There's a few different approaches and deciding which to use can be tough. When I was adapting a formerly single tenant Django application to a multi-tenant solution, I went for a "db-per-customer" (with many databases on a single db server) for a few main reasons:

1) Allows you to backup and restore databases on a per customer basis.

2) Helps with IT reviews if you can say "your data exists in its own DB and is not co-mingled with other customers data"

3) Implementation seemed like it was going to be simpler, especially for adapting an existing single tenant application to a multi-tenant one.

4) Makes it easy to migrate existing single tenant-db's to the multi-tenant app.

The main drawback for us I would say is that it makes managing database migrations/schema changes a bit more challenging since you now need to update N db's every time there's a schema change.

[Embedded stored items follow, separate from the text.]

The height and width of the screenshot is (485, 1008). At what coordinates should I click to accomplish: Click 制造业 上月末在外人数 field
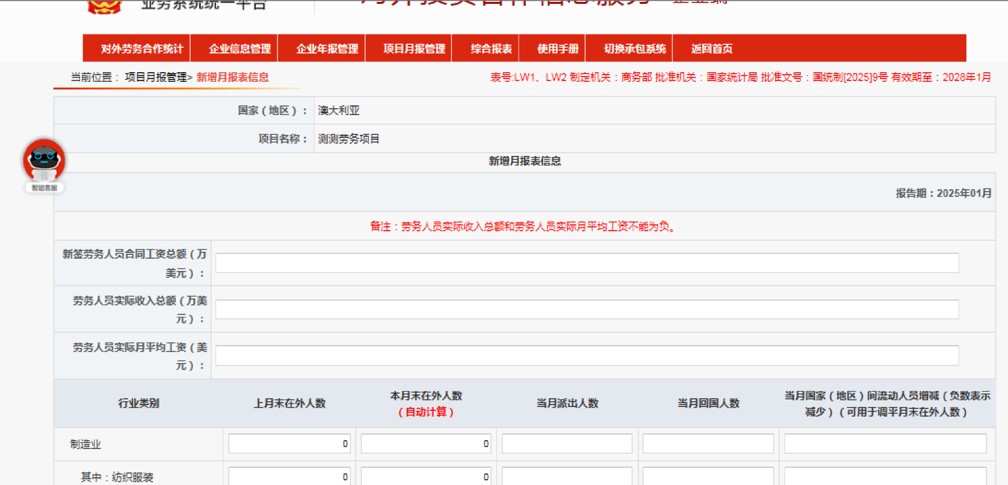point(290,443)
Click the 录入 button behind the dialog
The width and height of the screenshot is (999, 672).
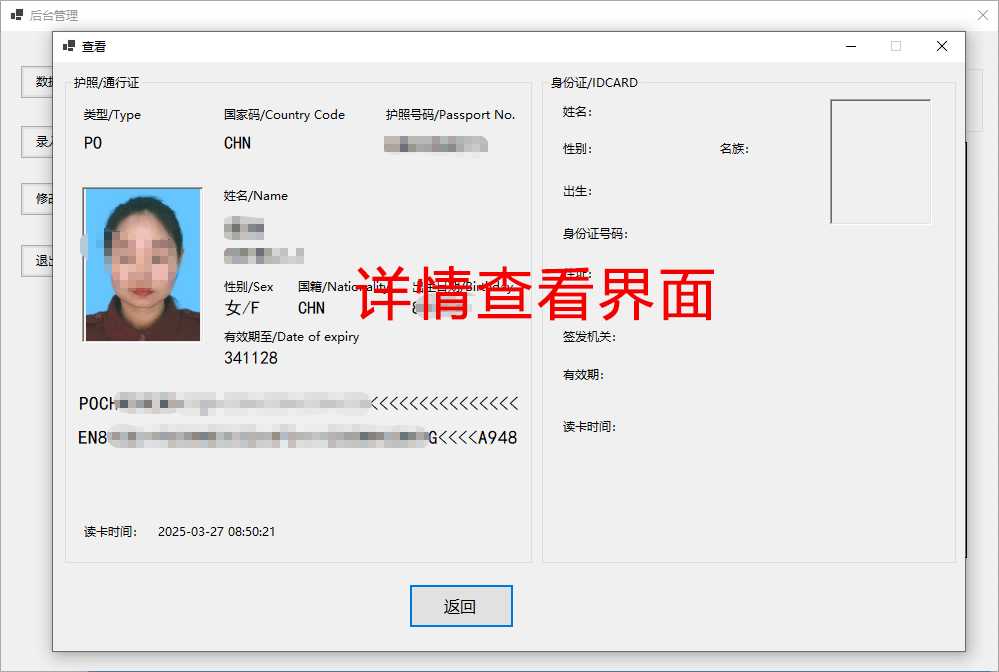(38, 142)
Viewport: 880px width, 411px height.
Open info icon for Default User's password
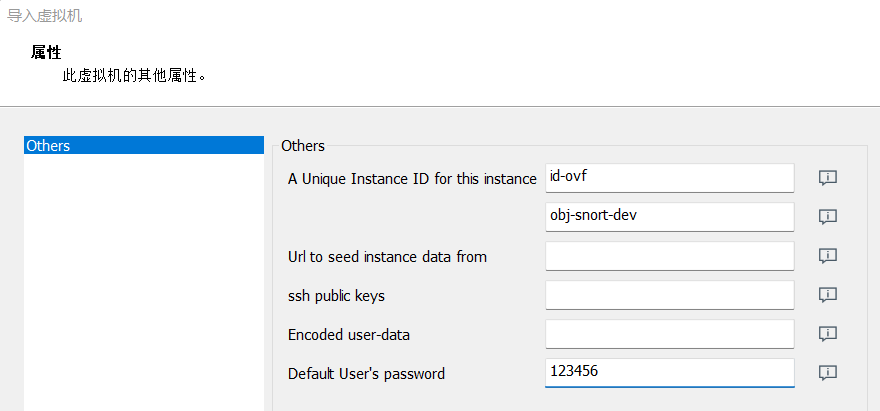828,373

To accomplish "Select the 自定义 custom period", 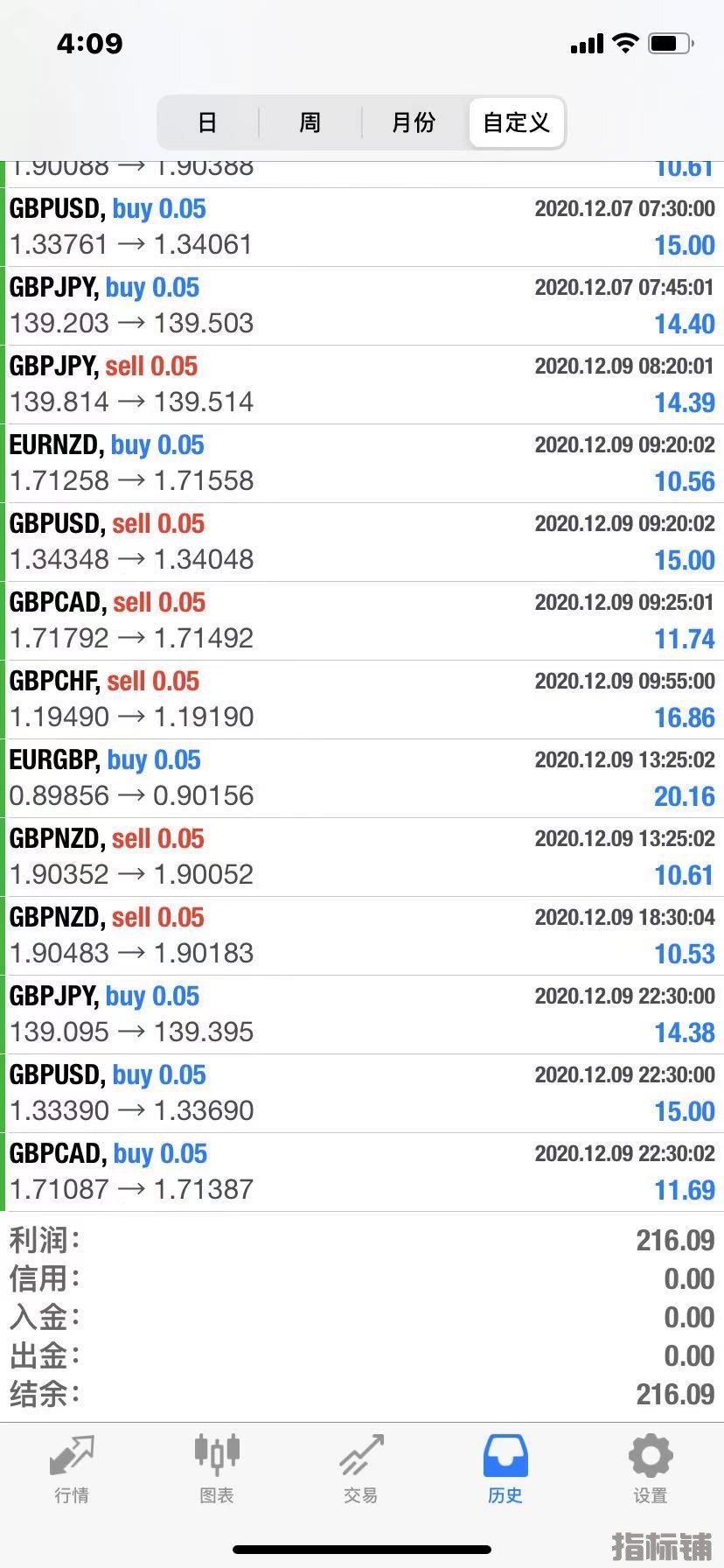I will click(x=517, y=122).
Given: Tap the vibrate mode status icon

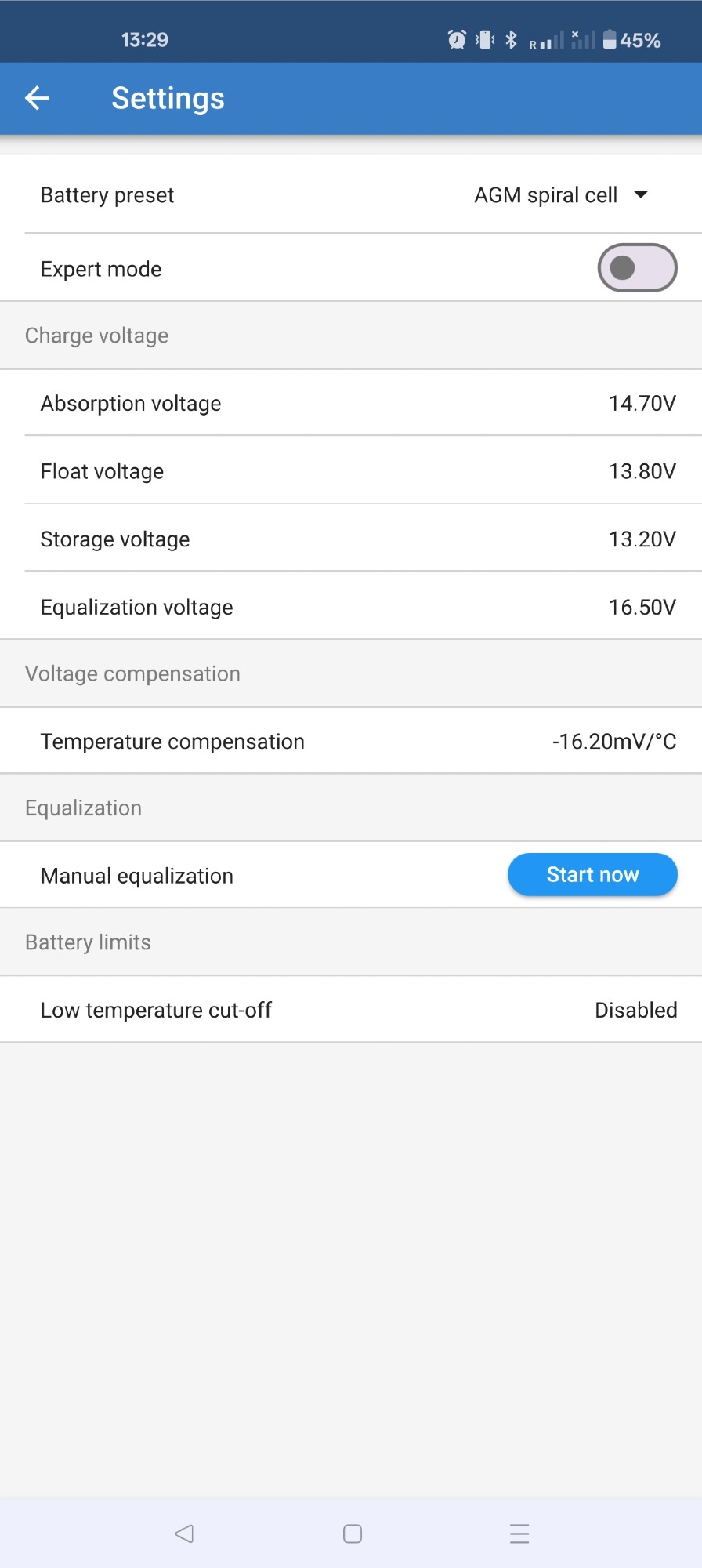Looking at the screenshot, I should tap(485, 39).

This was not super difficult though.

Overall I am very happy we decided to go with a multi-db multi-tenancy solution.

Same setup for us, as this is the only option for B2B/enterprise products you have contractual obligations to delete all tenant data at the end of the term.

Additional benefits: easy to support customer-managed encryption keys and can give their BI people direct access.

Yeah, worked in projects with both of those methodologies. Combining tenants in one database is good for cross tenant aggregation but causes people to reach for...

> brittle permission logic at the application level or complex, hard-to-debug, row-level security policies in databases like Postgres

Separating them into separate databases has its own problems with connection pooling, resource management, and query speed. It's also a pain when you have to combine the data. Then you go down the rabbit hole of ETL and SaaS products with a "scratch" interface that promises to speed things up through (yet another) customer DSL and new naming convention for everything you already know.

A better option is separating tenants by schema. Think about how you switch between schemas in Postgres. Queries look something like this:

> set search_path to public, tenantA; > select * from somewhere as smw inner join elsewhere lsw on smw.id = lsw.somewhere_id;

The somewhere table is in the public schema, elsewhere is in the tenantA schema.

In Rails, there are a couple gems that come to mind for multi-tenancy. acts_as_tenant works exactly like this, by swapping the tenant schema in ActiveRecord (the Rails ORM layer). The ros-apartment gem is another (formerly just 'apartment'). I ran across another gem called 'roomer' too but it is outdated. It works the same way though. You could even roll your own if you insert the logic at the right layer of whatever stack you're using.

Set the tenant at the request level and the ORM auto switches the schema for you. Match a subdomain to the tenant and away you go. You got a SaaS application. edit: And, it'll pass a security audit because of the separation. And you can query across LOB tenant data in a BI front end if you can live without real-time data and build some materialized views; if Redshift and Snowflake are just too expensive.

Using schema separation you get the best of both worlds; smaller data in tenant specific tables with the ability to cross tenant query because they're in the same database. And yes, I'm well aware foreign servers are a thing in Postgres but with sufficiently large data you have to spend more time tuning them for fetch size and indexes to get decent performance. Forget the fact that sometimes you have to implement dynamic SQL using SQL which is a nightmare of repetitious quotation marks with any complex data structure. Foreign servers amplify the escaped quotes. My stomach turns remembering having to write that code...

Is there a npm package for something like this? React/node is not my daily driver.

hey :) I also like Rails acts_as_tenant. We searched far and wide for something similar for JS ecosystem and so far, didn't find anything.

We build our JS SDK by wrapping Knex (nice query builder, not quite an ORM) and injecting our logic to the connection process. You could do the same.

The issue is that there are at least 5 popular JS ORMs, so we don't get the same solve-it-once that we get in the Rails ecosystem.

Sometimes it is. Often it's done in the database itself, but then you have to be very careful you never have a query that returns data that belongs to someone else.